Robin said, ‘Father?’
‘Quite,’ said Archie. ‘It’s getting too fast. Let’s move sideways and take out the little ones. Can you draw up the people behind you?’
It wasn’t easy. It would have been unfair to break the whole column. The mending of the gap required such attention that Robin was free before he realised that something had happened. The merriment continued except far ahead, where the songs had been replaced by shouting, and the rhythmic gallop had changed to a stutter. And as the pace of the horses had changed, so it seemed that the horses themselves were at odds with one another, their heads and bodies jolting apart so that all the smooth gliding column behind shared the disruption. And because they were travelling so fast, disengagement was deadly.

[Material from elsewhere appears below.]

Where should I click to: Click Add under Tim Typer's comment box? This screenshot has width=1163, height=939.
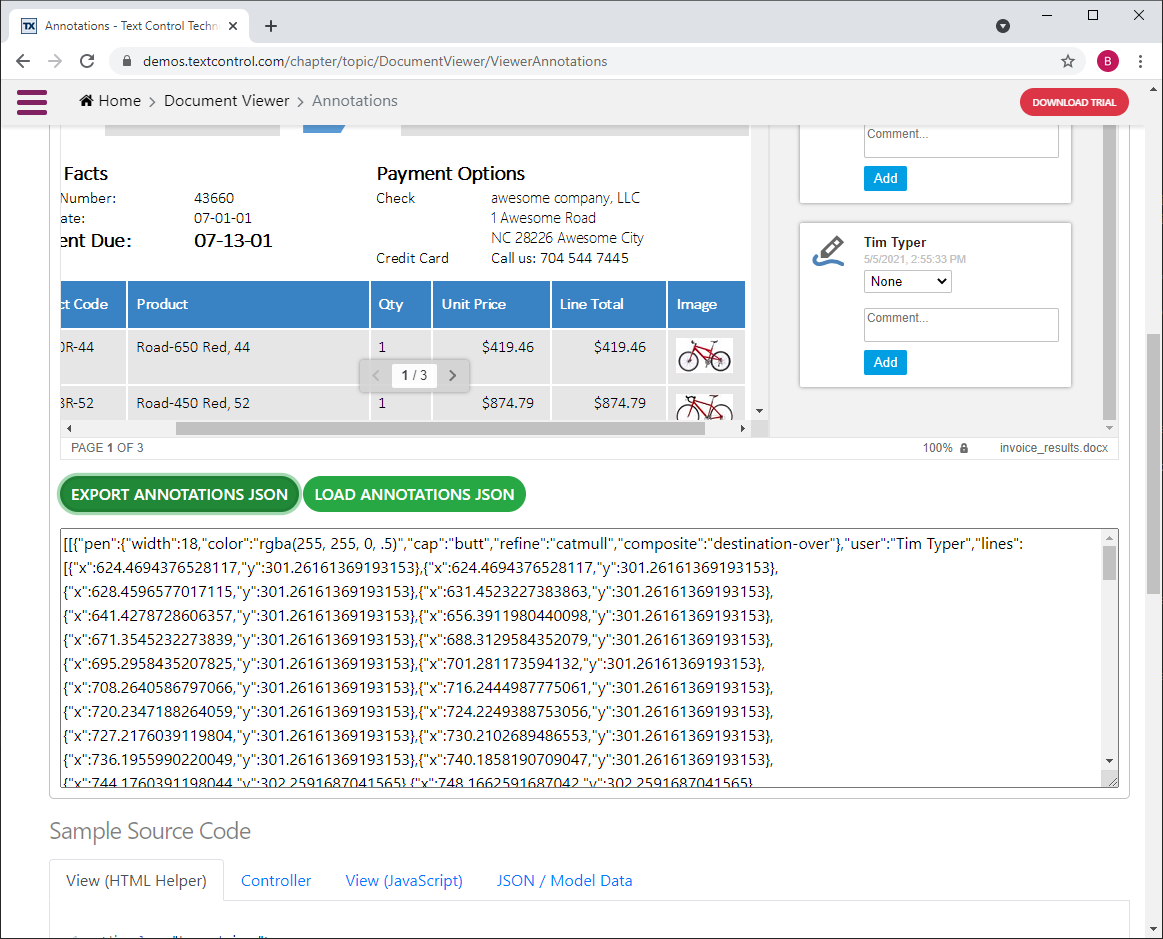click(885, 360)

To those who watched, and those who had escaped, it seemed as if the skaters were played on a line, whipped from side to side, undulating and buckling and shedding hurtling figures, unable to stop. The main column itself could no longer control its direction, but brushed past stalls and through tents, throwing spectators sliding out of its way. Cauldrons tipped and braziers tumbled into the glittering grease. Flames sprang up. Screaming, once started, reached a pitch easily heard at the far end of the loch.

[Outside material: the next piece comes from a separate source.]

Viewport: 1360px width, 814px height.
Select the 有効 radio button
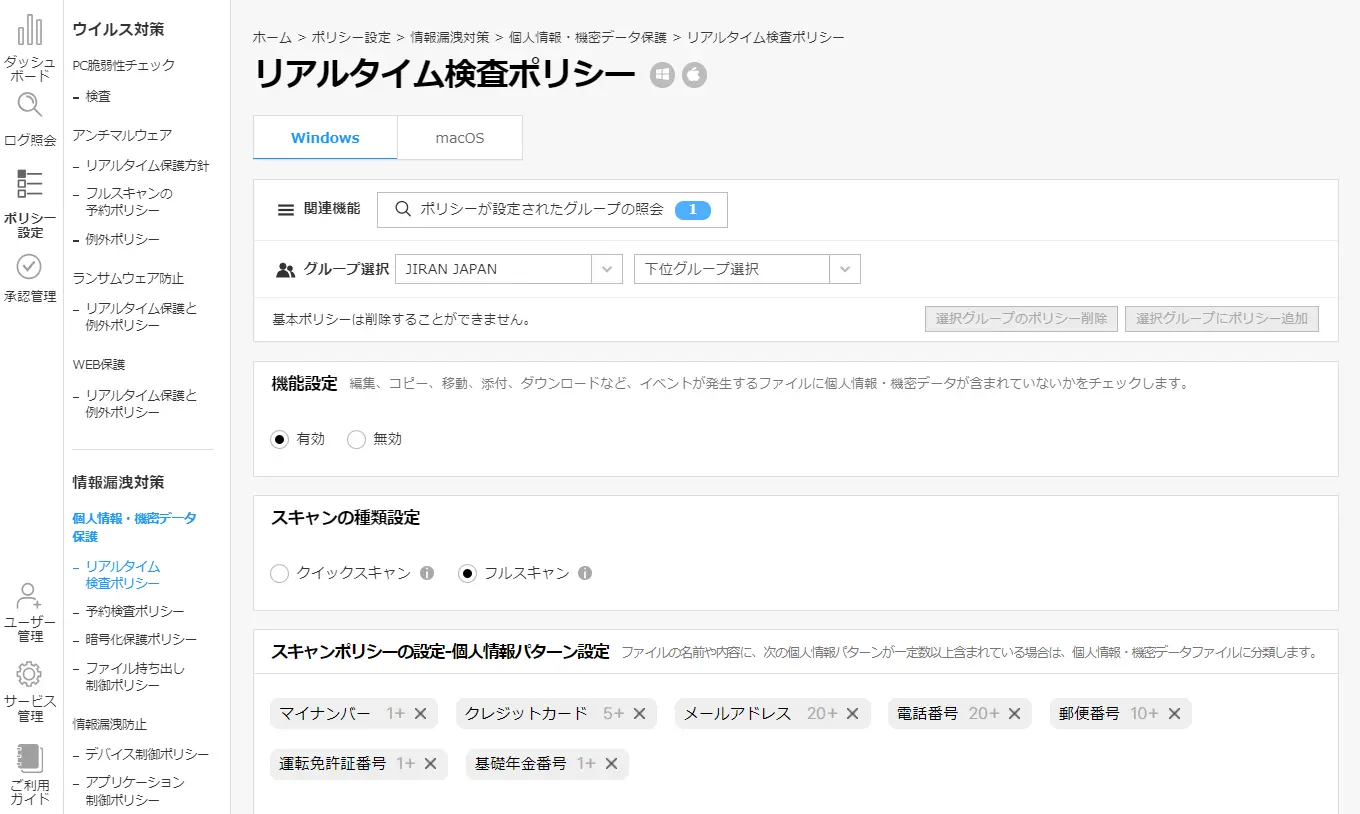[280, 439]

Nicholas heard it. He said, ‘Jodi,’ in a voice Gelis thought was quite calm. Then he said, ‘Stay here. I will come back. I promise you.’
Her instinct was to go. She saw that she could only hinder him. In this he was quicker and stronger, and she need never doubt that he would do all he could. What had happened to Henry proved that. Then she thought that at least she could follow, without fear of distracting him. Everyone around her was moving – either rushing to help or to escape. She had begun to gain speed herself, when a man’s shoulder sent her stumbling sideways, and a man’s deliberate kick to her side thrust her hard to the ice. It was not an accident. She was being attacked.
She saw her assailant looming above her, black against the dark sky, and then the boot came down again, and there was nothing but darkness.
*
Tobie and his inappropriate partner had the best view of the disrupted column. They heard the singing procession approach, and saw the horses abruptly break pace to prance and to neigh and to struggle apart. Before the first traces broke, Tobie had made to rush to the west, and Mistress Clémence had stopped him.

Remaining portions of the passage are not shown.